In situ hybridization detection was used for VGLUT1 and VGLUT2 mRNA, which have been well established as the specific markers for glutamatergic neurons in the CNS [10–14, 75–78]. The distribution of VGLUT1 and VGLUT2 in the CNS exhibited a complementary pattern [14], which indicates that there may be a distinct functional difference between these two proteins. In the Vsp, as shown in a previous study, the distribution and projection of VGLUT1 and VGLUT2 mRNA-positive neurons are also different [17]. VGLUT1 mRNA-expressing neurons are distributed in the Vo, Vi, and Vc, and some VGLUT1 mRNA-expressing neurons in the Vi, and a few neurons in the Vo send VGLUT1-positive axon terminals to the trigeminal motor nucleus [17] and cerebellum [15]. Moreover, nearly all Vo, Vi and Vc neurons express VGLUT2 mRNA signals and send VGLUT2-positive axon terminals to the contralateral thalamus [15]. The current findings showed that Vsp neurons sending collateral projections to the thalamus and PBN mainly expressed VGLUT2 mRNA signals, which indicates that VGLUT2 and not VGLUT1 was potentially involved in the transmission of orofacial information from the Vsp to the thalamus and PBN.

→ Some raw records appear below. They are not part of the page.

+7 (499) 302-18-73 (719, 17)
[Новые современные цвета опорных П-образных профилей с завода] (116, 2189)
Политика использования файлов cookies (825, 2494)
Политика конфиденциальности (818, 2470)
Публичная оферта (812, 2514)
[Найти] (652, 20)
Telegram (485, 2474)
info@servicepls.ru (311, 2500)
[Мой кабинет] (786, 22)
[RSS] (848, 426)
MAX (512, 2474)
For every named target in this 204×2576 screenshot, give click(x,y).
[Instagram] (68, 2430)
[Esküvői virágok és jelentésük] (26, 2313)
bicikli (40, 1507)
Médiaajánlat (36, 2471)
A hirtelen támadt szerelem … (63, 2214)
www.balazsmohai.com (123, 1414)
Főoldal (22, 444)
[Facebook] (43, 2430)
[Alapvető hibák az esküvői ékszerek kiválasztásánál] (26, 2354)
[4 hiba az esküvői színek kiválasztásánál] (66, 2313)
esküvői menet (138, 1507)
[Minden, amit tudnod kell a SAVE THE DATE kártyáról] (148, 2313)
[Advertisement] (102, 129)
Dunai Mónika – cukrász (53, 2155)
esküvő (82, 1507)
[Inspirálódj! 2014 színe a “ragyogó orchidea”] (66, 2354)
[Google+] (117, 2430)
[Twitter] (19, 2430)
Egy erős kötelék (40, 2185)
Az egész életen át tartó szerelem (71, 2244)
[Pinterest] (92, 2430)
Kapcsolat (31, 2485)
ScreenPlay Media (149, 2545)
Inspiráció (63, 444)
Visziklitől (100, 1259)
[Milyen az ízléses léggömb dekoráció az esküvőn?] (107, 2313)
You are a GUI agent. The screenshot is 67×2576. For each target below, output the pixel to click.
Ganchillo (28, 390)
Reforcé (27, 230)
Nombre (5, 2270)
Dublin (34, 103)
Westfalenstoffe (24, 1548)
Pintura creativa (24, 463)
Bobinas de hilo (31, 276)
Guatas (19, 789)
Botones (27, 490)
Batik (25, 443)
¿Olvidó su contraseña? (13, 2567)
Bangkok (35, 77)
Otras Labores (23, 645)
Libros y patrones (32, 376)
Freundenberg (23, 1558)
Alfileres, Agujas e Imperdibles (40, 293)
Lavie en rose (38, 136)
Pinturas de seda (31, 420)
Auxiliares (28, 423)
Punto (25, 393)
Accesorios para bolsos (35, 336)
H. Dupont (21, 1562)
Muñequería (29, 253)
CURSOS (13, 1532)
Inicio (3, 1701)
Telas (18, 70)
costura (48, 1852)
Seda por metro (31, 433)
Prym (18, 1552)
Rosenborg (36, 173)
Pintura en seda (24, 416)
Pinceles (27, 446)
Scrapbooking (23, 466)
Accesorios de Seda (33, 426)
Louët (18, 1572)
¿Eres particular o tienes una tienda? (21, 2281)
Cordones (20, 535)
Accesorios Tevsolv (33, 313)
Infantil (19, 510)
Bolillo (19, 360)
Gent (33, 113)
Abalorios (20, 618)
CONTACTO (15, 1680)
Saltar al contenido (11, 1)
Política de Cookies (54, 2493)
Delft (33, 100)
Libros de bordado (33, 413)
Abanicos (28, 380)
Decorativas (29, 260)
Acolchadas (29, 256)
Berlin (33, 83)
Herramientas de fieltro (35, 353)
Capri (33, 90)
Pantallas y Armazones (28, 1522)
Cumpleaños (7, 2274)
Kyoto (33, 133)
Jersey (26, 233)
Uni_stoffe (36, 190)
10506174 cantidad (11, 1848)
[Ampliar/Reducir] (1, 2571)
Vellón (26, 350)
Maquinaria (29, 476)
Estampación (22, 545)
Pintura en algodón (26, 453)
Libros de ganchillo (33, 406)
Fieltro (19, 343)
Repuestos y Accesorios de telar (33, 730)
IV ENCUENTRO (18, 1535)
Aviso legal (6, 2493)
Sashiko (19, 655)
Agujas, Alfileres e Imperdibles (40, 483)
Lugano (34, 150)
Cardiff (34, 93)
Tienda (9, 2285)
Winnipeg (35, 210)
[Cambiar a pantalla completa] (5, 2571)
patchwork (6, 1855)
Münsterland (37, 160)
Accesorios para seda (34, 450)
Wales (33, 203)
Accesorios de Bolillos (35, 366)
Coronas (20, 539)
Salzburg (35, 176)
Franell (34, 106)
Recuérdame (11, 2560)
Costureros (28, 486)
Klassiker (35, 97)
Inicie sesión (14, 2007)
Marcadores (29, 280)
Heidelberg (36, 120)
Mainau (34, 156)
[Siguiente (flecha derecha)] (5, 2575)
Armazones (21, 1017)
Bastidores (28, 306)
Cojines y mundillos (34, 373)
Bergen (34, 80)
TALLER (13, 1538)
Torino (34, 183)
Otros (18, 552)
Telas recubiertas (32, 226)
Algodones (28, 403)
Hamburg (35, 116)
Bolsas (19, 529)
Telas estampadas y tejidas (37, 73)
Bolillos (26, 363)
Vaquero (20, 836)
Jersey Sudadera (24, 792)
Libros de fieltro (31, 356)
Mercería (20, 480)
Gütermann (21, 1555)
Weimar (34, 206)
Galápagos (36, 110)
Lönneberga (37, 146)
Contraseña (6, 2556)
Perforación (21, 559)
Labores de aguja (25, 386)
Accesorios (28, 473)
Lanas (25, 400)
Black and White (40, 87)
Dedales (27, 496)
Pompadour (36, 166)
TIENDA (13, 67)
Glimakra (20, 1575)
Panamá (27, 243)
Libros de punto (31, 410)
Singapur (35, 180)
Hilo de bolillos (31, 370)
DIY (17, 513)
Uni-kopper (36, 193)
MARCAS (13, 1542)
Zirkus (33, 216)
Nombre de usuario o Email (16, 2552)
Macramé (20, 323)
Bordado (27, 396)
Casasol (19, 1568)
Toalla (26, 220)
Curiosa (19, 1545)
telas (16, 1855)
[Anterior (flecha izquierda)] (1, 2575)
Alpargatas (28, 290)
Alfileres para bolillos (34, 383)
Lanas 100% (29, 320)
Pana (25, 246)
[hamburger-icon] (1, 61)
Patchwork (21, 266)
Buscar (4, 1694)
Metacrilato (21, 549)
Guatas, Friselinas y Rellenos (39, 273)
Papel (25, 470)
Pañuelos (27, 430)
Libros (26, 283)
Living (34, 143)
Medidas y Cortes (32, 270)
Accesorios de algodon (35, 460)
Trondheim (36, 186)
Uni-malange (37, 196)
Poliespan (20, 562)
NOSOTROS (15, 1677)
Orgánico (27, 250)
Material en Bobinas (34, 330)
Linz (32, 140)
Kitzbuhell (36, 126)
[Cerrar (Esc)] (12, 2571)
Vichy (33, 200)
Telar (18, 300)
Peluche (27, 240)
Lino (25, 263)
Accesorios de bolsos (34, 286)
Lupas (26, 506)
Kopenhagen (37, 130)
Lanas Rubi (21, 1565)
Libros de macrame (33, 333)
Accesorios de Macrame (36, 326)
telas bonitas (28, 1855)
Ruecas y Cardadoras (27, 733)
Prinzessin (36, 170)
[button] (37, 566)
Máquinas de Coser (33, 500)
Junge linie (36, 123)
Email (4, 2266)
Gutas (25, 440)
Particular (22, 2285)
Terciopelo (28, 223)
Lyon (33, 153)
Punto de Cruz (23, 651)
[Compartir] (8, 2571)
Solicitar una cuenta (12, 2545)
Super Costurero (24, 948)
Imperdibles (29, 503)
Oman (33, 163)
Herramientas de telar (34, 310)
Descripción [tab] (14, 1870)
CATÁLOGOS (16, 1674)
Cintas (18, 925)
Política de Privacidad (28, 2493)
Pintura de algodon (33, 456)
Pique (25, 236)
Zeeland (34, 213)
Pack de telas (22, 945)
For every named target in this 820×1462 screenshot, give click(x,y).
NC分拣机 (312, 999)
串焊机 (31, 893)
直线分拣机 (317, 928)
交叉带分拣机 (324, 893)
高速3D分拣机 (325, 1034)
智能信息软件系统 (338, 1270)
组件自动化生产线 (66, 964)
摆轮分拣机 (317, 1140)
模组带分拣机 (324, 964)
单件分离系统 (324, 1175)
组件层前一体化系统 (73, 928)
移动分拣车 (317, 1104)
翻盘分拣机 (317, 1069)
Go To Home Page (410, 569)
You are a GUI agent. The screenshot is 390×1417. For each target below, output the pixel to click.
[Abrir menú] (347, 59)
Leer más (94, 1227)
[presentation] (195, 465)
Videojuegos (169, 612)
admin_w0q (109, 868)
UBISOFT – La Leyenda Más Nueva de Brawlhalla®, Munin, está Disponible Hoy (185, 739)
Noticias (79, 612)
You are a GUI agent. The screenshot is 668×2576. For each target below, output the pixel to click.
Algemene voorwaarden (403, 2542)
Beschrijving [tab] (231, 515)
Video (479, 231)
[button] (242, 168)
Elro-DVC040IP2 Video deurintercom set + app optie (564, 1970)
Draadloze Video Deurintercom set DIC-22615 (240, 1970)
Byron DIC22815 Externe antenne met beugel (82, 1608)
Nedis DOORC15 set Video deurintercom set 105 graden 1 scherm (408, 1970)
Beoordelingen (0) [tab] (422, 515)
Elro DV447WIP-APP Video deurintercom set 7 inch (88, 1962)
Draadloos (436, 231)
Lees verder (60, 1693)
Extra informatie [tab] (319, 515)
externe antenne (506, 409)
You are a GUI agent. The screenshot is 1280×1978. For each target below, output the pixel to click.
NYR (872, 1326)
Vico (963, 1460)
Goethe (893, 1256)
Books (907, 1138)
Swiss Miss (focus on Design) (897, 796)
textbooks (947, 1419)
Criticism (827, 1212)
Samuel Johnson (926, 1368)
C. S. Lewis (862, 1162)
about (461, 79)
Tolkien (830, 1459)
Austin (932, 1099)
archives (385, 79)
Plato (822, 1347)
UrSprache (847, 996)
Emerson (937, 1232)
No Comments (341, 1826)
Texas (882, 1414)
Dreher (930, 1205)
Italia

The subnuclei of the Vsp (Vo, Vi, and Vc) have been indicated to be different in their functional properties: they are related to different types of sensory information from orofacial regions [24]. Among these nuclei, the Vc has been widely investigated for its role in the transmission of orofacial nociceptive information. According to the results of the present and previous studies, Vc neurons sending collateral projections to the thalamus and PBN were mainly distributed in the superficial laminae [4, 79]. The superficial laminae of the Vc are the primary gateway for the peripheral noxious information transmitted from the orofacial region [39, 80, 81]. CGRP is regarded as a key mediator released from trigeminal ganglion neurons to the superficial laminae of the Vc after the stimulation of sensory nerve endings and is responsible for the transmission of pain sensation [82]. In the present study, we determined that CGRP-LI terminals formed asymmetric synapses with somatic or dendritic profiles of the neurons projecting collaterally to the thalamus and PBN in the superficial laminae of the Vc. The collateral projecting neurons were also activated after painful stimulation of the lip. It may be assumed from the present results that the VGLUT2-positive neurons in the superficial laminae of the Vc may receive pain information from the primary afferent fibers of the trigeminal nerve and simultaneously relay it to the thalamus and PBN.

According to the present data, the VGLUT2-expressing neurons in the Vi and Vo also send axonal collaterals to the thalamus and PBN. Previous studies have shown that the Vi is primarily concerned with the transmission of tactile sensation and low-threshold signals from orofacial regions, and Vi neurons predominately respond to the stimulation of individual vibrissae in rats [83, 84]. Vo neurons are closely related to the transmission of orofacial proprioceptive sensation [24]. Thus, it is plausible that VGLUT2-expressing neurons in the Vi or Vo may relay orofacial tactile sensation or proprioceptive sensation, respectively, to the thalamus and PBN. The T-T projection from the Vi is related to discriminative orofacial tactile sensation from the vibrissae [24]. The T-P projection from the Vi may be related to affective reactions evoked by orofacial tactile sensation from the vibrissae. Moreover, it has been reported that amputation of vibrissae may induce anxiety in rats [85]. The T-T and T-P projections from the Vo are mainly concerned with discriminative orofacial proprioceptive sensation and concomitant affective reactions, respectively [24]. Whether the discriminative sensation and affective reactions of orofacial tactile and proprioceptive sensation are transmitted by these collateral projection neurons in the Vi and Vo remains to be discovered. Our data further confirmed that trigemino-thalamic and trigemino-parabrachial collateral projection neurons were VGLUT2 mRNA-positive, which further indicates that orofacial nociceptive information uses glutamate as a neurotransmitter recruited by VGLUT2.